John Eastman, in National Review Interview, Tries to Distance Himself from His Own Memo Suggesting How VP Pence Could Steal the Election for Trump, Repudiates Its Major Points

Signs that Eastman is getting increasingly desperate to distance himself from his false claims that the election was stolen from Trump and that VP Pence could unilaterally steal it back for him when Congress was supposed to confirm the Electoral College votes:

When Eastman spoke that day, he echoed Giuliani’s claims regarding the conspiracy theory that voting machines had fraudulently changed the vote tallies in Georgia. “We now know, because we caught it live last time in real time, how the machines contributed to that fraud,” Eastman said of the Georgia Senate and 2020 presidential-election results. “They put those ballots in a secret folder in the machines, sitting there waiting until they know how many they need.”

As for the electoral-vote tally at the Capitol, Eastman made the case that “all we are demanding of Vice President Pence is this afternoon at one o’clock he let the legislatures of the states look into this so that we get to the bottom of it and the American people know whether we have control of the direction of our government or not! We no longer live in a self-governing republic if we can’t get the answer to this question!”

But Eastman now tells National Review in an interview that the first of the two strategies Giuliani highlighted on stage — having Pence reject electoral votes — was not “viable” and would have been “crazy” to pursue.

What makes that admission remarkable is that Eastman was the author of the now-infamous legal memo making the case that Pence had that very power — that the vice president was the “ultimate arbiter” of deciding whether to count Electoral College votes….

Eastman says he disagrees with some major points in the two-page memo. That version says that Trump would be reelected if Pence invalidated enough electoral votes to send the election to the House of Representatives: “Republicans currently control 26 of the state delegations, the bare majority needed to win that vote. President Trump is reelected there as well.”
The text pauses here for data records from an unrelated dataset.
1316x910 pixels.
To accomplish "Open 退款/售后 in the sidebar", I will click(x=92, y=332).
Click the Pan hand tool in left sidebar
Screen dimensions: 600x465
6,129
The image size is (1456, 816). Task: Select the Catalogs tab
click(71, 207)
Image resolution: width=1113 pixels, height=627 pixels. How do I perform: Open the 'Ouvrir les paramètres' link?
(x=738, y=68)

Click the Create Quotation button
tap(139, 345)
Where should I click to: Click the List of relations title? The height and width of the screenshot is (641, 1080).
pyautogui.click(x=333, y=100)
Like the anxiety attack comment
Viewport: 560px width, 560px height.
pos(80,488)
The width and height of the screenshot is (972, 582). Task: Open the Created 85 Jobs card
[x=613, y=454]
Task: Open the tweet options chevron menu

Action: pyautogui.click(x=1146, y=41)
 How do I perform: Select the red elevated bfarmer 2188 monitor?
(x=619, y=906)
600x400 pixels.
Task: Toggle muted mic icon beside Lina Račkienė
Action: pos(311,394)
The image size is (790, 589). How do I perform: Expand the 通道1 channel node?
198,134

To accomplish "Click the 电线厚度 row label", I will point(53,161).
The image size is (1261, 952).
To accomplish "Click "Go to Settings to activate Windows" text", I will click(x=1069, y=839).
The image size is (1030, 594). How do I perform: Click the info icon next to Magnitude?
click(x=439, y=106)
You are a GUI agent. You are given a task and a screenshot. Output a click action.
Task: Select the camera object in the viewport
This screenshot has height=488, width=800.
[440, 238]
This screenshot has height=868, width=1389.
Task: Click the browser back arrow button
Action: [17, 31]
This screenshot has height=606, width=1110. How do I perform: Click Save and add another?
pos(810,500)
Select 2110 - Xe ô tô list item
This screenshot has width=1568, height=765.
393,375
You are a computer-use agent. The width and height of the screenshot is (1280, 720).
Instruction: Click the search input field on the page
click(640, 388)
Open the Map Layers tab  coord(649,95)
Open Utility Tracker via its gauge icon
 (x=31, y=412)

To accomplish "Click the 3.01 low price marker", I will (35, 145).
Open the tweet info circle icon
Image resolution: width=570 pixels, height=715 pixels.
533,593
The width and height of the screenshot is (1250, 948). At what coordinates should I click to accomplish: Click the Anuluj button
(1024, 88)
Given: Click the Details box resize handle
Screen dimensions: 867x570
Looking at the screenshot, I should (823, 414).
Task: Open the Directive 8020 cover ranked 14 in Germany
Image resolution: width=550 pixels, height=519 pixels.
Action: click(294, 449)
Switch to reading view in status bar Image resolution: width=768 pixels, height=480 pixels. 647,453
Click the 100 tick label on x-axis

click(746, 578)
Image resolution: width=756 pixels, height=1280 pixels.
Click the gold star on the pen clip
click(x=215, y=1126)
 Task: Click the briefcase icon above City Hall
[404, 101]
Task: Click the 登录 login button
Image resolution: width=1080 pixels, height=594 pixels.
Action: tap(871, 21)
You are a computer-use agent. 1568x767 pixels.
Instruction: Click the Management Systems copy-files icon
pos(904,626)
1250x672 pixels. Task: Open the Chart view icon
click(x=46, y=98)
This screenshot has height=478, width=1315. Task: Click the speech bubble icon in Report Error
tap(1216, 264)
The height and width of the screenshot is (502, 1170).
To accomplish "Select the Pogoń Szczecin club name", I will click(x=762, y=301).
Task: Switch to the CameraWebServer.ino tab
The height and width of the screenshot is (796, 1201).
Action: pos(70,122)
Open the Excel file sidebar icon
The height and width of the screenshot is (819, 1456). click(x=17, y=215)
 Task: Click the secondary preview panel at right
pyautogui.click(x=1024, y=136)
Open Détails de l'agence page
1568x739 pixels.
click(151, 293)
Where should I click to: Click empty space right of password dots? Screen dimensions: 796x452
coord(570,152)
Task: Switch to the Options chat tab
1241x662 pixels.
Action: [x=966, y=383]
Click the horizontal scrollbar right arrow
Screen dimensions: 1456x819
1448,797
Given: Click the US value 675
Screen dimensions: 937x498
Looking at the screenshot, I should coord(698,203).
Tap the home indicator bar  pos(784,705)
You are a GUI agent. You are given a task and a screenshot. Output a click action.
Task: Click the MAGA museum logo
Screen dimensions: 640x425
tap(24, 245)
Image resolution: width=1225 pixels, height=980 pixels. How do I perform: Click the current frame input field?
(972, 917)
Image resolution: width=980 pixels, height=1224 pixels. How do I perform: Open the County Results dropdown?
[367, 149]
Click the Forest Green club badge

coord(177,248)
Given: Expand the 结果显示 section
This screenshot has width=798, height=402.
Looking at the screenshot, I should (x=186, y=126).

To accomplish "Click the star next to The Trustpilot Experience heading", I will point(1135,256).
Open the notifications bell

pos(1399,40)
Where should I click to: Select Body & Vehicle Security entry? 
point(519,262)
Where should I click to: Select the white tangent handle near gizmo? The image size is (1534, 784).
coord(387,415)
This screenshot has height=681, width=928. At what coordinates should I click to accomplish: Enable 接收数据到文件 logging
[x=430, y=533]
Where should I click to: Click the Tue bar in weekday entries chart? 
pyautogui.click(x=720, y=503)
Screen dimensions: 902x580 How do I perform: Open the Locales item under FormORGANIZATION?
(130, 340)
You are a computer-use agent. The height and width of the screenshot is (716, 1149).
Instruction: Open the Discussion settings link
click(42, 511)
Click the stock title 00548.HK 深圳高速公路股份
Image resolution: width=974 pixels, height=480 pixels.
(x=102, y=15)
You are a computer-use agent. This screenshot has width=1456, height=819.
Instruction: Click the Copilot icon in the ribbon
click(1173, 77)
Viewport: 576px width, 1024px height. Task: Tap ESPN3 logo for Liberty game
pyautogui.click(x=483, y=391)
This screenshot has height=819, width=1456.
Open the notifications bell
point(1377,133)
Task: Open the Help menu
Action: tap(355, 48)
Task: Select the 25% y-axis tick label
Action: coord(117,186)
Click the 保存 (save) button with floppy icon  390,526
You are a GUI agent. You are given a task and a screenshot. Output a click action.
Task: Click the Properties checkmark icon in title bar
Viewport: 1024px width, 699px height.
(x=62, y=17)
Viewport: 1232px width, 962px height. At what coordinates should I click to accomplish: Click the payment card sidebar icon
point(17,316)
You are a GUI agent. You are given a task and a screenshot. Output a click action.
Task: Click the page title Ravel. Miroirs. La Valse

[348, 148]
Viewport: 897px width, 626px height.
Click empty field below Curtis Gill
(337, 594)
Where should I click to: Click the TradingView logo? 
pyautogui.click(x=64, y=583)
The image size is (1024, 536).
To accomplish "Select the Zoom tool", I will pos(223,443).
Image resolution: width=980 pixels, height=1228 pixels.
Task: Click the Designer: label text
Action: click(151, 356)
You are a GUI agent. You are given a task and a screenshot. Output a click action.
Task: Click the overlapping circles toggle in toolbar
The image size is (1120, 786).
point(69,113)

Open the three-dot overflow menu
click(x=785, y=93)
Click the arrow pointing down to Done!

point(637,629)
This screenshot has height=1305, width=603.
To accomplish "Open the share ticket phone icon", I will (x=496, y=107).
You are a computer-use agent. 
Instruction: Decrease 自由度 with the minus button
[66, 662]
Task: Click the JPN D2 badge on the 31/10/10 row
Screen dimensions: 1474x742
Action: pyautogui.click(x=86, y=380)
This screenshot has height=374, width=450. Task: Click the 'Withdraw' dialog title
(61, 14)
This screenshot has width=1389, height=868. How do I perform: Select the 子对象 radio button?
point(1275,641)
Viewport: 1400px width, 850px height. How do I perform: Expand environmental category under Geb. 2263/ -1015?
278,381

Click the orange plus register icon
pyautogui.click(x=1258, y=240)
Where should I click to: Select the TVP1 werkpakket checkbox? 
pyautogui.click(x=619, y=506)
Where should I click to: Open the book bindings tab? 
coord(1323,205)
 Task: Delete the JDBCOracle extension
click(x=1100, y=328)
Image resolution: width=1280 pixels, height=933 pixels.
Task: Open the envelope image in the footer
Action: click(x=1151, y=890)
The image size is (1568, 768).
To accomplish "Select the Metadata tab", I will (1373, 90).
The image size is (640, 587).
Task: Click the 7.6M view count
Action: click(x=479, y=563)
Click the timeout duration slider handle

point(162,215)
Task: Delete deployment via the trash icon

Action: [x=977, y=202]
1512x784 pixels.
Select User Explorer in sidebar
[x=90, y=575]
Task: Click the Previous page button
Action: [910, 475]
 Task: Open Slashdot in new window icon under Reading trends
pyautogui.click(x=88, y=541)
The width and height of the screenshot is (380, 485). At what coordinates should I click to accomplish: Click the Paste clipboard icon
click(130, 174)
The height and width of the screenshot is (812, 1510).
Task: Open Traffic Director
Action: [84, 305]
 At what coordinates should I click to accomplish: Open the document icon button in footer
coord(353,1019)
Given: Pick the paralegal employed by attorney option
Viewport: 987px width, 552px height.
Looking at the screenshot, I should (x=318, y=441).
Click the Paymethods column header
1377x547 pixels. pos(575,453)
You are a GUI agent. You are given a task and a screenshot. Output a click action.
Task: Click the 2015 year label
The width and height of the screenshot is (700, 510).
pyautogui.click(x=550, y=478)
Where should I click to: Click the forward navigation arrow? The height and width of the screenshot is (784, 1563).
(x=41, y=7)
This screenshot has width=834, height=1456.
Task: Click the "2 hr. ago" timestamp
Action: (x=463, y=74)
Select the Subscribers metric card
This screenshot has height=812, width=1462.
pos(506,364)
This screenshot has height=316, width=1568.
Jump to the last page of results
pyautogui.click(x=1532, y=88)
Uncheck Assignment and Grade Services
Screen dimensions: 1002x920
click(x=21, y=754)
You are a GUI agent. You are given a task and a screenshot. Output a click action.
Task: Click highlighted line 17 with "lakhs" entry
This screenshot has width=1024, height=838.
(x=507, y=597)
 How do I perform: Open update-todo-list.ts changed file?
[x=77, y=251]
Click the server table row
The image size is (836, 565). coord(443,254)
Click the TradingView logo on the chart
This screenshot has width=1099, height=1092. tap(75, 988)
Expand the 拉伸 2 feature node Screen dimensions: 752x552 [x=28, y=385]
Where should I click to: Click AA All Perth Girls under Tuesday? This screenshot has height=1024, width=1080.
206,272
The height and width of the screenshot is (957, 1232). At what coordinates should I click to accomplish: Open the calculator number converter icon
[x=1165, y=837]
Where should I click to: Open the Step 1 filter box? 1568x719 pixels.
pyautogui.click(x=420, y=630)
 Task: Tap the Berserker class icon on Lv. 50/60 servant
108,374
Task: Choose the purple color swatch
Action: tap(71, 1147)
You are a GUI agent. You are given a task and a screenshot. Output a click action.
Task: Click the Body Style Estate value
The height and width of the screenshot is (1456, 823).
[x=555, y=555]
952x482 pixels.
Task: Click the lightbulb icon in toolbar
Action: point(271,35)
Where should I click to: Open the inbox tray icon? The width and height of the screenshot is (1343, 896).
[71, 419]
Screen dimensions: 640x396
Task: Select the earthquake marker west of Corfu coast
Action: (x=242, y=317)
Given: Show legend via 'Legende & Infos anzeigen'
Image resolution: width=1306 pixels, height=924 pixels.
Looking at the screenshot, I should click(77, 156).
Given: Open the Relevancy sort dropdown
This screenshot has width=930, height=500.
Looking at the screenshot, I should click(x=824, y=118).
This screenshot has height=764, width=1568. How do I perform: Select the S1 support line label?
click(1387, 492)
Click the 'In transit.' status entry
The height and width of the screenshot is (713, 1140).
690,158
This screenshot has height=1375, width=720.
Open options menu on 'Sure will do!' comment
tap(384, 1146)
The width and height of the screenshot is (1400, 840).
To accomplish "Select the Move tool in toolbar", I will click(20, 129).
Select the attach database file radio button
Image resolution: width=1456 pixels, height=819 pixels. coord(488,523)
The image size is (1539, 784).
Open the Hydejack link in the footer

Eastman’s final six-page memo says Trump would be reelected by the House “IF the Republicans in the State Delegations stand firm.” But Eastman says he told Trump at the January 4 meeting in the White House: “Look, I don’t think they would hold firm on this.” (There were actually 27 delegations under GOP control, but Liz Cheney is the sole representative for Wyoming, Wisconsin’s decisive vote would have been Mike Gallagher, and both Cheney and Gallagher strongly opposed overturning the results of the election.)

“So anybody who thinks that that’s a viable strategy is crazy,” Eastman tells National Review.

When it comes to the legal argument that the vice president is the only person with authority to count the electoral votes, Eastman says: “This is where I disagree. I don’t think that’s true.”

“It’s certainly not been definitively resolved one way or the other,” he adds. “There’s historical foundation for the argument that the vice president is the final say and the argument that he is not. I think the argument that he is the final say is the weaker argument.”

Eastman says that weaker argument “doesn’t make a whole lot of sense given that we know the vice president is very likely to be one of the contenders for the office that he’ll be deciding.”

“The memo was not being provided to Trump or Pence as my advice,” he insists. “The memo was designed to outline every single possible scenario that had been floated, so that we could talk about it.”…

In other words, a plain reading of both versions of the memo would lead the reader to conclude that Pence had the power to take any of the options outlined in them.

When I pointed out that both memos said it’s a “fact” that Pence is the “ultimate arbiter” and “we should take all our actions with that in mind,” Eastman at first incorrectly claimed he’d only written that in the two-page “preliminary” memo.

“No, that’s the preliminary memo,” Eastman replied. “I don’t think that’s the strongest legal argument or scenario. So that was just the first piece that I’d been asked to look at and put together how that would work if that condition was true. And it was that condition that I specifically told them I thought was the weaker argument, which is why I’m going to give you a more complete assessment of all the various scenarios.”

After I pointed Eastman to identical language near the end of the six-page memo, he argued that he did not mean it was a fact that Pence was the ultimate arbiter of which electoral votes to count. He meant only that Pence was the ultimate arbiter of which ballots to open in a contested election, while he believes that Congress “most likely” makes the final substantive decision.

Readers can read the final memo for themselves, but that seems like a very odd interpretation of a memo that concludes: “The fact is that the Constitution assigns this power to the Vice President as the ultimate arbiter. We should take all of our actions with that in mind.”